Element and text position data
──────────

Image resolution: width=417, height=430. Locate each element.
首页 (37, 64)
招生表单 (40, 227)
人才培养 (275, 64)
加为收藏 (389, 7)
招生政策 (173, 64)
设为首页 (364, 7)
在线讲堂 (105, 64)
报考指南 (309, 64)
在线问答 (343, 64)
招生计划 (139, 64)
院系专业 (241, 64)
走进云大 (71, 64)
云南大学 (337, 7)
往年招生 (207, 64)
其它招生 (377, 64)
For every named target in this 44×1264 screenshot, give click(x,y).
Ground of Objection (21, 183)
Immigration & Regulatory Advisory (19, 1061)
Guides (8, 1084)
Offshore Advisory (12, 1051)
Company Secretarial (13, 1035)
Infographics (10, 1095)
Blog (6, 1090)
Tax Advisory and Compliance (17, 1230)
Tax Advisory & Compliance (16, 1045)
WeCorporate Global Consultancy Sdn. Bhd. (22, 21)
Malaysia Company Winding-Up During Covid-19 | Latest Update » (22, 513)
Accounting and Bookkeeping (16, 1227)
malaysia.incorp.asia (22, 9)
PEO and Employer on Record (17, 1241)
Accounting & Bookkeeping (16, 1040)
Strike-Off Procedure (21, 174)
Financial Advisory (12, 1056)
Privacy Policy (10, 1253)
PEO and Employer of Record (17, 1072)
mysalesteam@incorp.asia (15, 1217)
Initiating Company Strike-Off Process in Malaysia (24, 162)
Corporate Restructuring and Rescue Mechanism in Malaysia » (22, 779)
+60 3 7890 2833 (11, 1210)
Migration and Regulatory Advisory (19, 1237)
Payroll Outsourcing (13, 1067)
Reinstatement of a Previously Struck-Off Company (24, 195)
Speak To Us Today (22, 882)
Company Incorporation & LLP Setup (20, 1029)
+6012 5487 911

──────────

■ Short task:
Can you write out the listing again, starting at the line that contains "PEO and Employer on Record (17, 1241)" and ending with its last line, with every x and y coordinate offset by 74 and all other text left unchanged?

■ Solution:
PEO and Employer on Record (91, 1315)
Accounting & Bookkeeping (90, 1114)
Strike-Off Procedure (95, 248)
Financial Advisory (86, 1130)
Privacy Policy (84, 1327)
PEO and Employer of Record (91, 1146)
mysalesteam@incorp.asia (89, 1291)
Initiating Company Strike-Off Process in Malaysia (98, 236)
Corporate Restructuring and Rescue Mechanism in Malaysia » (96, 853)
+60 3 7890 2833 (85, 1284)
Migration and Regulatory Advisory (93, 1311)
Payroll Outsourcing (87, 1141)
Reinstatement of a Previously Struck-Off Company (98, 269)
Speak To Us Today (96, 956)
Company Incorporation & LLP Setup (94, 1103)
+6012 5487 911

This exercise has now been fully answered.